In the entries that follow, how many lines contain "scrollbar"? Answer with the number only.

Saved data entries
━━━━━━━━━━━━━━━━━━━━

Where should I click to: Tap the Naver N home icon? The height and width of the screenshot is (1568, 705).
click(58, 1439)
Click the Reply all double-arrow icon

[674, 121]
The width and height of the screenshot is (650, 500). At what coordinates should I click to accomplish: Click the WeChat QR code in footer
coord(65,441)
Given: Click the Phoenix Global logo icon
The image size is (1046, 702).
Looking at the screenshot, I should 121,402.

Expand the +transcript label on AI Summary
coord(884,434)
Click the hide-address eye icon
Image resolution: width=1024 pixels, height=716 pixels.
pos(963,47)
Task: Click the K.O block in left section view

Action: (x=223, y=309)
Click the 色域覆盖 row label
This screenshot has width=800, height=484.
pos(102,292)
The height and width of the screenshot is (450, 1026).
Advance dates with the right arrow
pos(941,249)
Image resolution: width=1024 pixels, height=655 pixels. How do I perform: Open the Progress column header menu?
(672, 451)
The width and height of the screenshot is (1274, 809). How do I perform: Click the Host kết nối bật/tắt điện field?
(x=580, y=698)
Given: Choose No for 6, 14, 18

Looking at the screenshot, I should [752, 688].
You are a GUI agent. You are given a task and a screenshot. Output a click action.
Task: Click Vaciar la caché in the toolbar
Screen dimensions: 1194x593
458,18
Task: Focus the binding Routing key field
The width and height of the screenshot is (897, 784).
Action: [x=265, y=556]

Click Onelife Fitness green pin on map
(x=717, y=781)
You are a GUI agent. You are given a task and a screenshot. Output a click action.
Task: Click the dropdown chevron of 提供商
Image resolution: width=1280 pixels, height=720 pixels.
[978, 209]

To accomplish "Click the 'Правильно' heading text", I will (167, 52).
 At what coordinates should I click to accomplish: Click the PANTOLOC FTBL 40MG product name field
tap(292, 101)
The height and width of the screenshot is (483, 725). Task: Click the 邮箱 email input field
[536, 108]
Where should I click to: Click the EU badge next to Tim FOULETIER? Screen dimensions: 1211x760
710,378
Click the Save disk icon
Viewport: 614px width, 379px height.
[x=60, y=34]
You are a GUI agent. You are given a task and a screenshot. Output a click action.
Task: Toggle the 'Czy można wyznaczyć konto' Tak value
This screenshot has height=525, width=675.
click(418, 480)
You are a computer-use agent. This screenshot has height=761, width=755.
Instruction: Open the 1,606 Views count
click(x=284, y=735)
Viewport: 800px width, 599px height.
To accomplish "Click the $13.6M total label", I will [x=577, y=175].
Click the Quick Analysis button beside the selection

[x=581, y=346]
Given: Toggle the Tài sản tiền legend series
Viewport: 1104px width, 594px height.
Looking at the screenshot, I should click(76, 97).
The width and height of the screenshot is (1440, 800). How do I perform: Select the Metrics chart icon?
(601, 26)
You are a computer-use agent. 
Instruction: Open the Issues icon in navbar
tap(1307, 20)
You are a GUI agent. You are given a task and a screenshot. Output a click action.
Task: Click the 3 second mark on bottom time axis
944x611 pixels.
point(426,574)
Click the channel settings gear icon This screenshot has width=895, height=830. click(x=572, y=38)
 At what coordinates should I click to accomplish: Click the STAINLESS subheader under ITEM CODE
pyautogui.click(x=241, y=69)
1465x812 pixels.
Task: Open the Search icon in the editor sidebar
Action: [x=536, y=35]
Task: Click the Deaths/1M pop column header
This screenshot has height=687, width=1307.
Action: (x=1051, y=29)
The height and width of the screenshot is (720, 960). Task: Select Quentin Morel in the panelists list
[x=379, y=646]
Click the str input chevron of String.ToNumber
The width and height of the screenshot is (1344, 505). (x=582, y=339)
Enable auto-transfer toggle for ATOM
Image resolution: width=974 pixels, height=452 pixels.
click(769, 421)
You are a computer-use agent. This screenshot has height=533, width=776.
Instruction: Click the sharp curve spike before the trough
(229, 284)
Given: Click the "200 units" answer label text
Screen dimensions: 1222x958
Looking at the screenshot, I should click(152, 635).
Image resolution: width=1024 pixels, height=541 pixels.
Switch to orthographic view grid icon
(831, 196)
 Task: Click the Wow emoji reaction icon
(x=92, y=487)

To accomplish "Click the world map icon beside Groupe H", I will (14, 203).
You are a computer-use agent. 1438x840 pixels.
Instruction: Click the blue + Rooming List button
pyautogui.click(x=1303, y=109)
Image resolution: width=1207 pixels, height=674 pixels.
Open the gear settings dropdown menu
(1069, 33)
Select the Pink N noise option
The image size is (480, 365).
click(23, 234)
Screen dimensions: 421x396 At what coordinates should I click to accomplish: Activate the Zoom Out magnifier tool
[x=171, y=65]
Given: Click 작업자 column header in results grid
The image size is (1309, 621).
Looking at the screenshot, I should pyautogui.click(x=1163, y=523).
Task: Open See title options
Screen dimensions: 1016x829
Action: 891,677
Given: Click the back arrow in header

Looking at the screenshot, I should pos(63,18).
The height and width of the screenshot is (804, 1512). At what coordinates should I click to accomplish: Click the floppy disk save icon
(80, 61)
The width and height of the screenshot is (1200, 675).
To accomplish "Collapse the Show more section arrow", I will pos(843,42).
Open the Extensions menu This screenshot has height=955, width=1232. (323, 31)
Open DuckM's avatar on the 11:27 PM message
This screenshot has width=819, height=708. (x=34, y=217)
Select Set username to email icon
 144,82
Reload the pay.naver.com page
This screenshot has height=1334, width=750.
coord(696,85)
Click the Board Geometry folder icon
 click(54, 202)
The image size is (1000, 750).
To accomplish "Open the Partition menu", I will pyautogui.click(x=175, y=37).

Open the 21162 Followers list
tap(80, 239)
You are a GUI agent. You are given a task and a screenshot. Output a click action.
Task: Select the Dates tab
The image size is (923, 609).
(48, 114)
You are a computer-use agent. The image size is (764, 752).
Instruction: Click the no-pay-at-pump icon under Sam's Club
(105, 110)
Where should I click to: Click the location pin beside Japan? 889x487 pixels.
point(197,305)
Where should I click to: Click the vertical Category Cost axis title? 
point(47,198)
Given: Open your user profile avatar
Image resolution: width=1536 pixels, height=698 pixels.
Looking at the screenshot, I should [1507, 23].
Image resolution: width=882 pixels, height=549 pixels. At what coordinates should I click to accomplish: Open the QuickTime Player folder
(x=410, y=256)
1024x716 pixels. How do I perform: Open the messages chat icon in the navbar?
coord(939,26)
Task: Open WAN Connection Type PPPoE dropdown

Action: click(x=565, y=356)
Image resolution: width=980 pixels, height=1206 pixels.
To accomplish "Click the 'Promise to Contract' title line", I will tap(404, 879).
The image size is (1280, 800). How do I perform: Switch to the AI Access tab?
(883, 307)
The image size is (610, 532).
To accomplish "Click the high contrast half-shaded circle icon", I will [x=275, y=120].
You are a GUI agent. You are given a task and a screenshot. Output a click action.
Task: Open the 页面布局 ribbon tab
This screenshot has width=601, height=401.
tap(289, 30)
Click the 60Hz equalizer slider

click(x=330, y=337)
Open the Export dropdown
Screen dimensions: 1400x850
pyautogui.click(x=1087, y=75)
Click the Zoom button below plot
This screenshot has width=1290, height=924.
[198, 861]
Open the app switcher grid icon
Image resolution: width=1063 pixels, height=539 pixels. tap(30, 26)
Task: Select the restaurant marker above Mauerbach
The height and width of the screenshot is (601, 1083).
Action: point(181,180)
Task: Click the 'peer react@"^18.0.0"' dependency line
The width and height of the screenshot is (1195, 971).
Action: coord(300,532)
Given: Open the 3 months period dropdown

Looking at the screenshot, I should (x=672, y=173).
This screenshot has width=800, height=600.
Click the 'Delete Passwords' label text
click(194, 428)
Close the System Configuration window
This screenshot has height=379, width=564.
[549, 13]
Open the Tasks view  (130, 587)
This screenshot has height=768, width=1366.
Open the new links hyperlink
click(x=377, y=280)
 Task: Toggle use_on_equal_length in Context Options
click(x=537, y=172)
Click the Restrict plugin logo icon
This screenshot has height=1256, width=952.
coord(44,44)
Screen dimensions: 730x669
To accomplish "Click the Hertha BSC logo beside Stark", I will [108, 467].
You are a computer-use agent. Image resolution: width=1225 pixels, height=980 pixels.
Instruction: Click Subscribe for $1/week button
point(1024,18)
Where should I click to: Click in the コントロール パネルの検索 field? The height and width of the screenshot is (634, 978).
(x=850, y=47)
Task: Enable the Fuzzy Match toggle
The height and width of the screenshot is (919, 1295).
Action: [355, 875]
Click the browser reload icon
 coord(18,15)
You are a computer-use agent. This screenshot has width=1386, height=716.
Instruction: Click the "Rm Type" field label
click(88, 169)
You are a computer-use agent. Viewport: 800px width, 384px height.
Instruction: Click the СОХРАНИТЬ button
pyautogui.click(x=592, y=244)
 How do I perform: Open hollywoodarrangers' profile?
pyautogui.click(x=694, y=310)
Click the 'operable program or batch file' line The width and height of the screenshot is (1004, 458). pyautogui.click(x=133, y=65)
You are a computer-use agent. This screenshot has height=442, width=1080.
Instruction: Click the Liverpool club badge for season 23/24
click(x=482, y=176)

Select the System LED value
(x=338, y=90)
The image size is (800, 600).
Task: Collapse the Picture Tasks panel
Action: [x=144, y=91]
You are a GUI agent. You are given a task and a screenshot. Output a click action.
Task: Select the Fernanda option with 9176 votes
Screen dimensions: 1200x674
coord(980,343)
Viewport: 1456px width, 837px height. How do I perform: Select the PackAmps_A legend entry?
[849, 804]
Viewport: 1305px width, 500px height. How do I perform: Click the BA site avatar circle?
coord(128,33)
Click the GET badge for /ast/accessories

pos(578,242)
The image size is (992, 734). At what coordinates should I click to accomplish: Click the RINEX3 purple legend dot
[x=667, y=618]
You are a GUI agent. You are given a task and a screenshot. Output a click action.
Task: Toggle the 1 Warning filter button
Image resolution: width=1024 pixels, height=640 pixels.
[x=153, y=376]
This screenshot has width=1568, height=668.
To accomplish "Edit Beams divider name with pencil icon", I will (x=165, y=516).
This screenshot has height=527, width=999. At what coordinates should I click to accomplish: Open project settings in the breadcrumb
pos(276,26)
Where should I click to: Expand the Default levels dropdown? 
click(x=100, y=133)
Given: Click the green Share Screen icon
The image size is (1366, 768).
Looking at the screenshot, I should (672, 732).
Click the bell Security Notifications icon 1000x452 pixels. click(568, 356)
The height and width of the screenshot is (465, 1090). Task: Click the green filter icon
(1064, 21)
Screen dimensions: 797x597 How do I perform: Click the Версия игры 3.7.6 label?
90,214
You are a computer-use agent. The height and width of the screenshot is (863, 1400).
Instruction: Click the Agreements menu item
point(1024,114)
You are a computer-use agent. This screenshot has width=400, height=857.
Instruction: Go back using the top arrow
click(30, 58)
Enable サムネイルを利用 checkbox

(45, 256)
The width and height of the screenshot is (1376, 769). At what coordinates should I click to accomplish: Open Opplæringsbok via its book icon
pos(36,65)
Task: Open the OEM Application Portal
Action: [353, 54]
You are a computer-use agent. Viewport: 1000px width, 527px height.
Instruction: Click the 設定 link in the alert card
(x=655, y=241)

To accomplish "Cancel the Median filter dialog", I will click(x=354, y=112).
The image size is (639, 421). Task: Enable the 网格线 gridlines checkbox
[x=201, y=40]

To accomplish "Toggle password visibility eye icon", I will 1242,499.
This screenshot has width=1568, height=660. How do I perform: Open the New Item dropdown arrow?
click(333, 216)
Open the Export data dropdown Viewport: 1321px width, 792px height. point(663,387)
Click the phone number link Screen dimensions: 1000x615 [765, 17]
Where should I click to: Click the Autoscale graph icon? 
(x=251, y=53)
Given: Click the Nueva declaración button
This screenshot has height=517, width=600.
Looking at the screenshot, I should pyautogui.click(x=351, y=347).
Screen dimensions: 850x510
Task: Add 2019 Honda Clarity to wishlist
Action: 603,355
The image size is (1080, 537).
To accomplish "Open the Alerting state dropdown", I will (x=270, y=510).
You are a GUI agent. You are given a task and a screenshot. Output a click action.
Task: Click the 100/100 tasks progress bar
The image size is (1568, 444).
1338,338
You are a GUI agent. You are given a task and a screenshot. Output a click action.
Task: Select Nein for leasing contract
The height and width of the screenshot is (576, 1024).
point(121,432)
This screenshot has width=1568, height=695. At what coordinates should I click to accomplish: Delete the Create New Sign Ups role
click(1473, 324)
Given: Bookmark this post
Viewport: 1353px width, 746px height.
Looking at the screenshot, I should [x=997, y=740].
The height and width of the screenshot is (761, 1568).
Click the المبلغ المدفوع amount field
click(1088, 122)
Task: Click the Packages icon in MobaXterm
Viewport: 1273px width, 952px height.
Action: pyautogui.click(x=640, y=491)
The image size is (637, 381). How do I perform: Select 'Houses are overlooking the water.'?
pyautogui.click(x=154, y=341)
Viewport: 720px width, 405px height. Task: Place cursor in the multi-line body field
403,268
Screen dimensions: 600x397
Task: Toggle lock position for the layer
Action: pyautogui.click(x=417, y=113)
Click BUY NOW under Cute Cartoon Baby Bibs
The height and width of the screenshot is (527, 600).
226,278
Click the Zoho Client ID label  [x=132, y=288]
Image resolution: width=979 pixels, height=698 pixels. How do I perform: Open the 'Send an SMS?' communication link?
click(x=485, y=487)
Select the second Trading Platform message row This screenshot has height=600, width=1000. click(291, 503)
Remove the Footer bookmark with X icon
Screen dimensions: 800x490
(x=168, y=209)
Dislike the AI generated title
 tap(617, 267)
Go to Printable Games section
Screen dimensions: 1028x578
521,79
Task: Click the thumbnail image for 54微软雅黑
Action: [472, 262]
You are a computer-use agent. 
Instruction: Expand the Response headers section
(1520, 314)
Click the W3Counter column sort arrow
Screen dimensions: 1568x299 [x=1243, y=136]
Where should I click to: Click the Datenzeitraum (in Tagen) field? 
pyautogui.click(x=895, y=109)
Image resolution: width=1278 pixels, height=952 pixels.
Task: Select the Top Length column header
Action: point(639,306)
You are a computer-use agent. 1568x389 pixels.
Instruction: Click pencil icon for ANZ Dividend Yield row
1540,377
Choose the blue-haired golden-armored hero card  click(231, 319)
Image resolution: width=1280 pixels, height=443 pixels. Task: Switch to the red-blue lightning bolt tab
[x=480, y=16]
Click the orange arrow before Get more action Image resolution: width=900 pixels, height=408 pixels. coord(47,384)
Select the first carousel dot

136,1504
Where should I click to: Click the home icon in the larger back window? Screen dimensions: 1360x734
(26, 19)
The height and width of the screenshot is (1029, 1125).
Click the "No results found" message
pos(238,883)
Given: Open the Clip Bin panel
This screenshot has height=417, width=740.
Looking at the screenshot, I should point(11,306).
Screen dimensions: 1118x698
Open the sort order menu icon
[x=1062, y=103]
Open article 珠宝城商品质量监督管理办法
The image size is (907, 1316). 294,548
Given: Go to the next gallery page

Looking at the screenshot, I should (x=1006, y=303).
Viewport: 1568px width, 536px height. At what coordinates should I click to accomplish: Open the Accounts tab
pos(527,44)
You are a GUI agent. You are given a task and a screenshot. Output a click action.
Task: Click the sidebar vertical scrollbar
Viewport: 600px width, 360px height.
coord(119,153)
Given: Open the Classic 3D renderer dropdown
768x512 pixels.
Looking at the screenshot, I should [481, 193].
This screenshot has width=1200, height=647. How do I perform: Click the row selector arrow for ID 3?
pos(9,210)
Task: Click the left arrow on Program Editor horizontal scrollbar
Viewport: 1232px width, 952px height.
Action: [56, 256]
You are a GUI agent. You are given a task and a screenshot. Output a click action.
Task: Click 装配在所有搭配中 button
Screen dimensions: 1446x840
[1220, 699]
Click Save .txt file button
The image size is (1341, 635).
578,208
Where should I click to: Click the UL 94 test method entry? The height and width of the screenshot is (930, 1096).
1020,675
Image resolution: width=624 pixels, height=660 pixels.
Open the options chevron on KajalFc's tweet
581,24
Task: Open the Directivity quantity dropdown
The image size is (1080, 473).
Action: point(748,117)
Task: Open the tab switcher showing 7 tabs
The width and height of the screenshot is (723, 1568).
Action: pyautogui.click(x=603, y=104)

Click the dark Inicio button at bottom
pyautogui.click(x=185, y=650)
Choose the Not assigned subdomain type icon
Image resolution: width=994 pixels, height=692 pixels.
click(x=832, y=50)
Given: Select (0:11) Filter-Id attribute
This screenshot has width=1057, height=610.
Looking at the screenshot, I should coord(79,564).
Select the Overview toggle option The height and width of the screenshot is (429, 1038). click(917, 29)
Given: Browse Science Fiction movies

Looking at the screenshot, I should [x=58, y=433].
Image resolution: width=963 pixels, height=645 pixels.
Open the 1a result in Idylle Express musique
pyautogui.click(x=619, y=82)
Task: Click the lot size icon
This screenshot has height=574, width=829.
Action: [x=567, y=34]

━━━━━━━━━━━━━━━━━━━━

### Written answer
2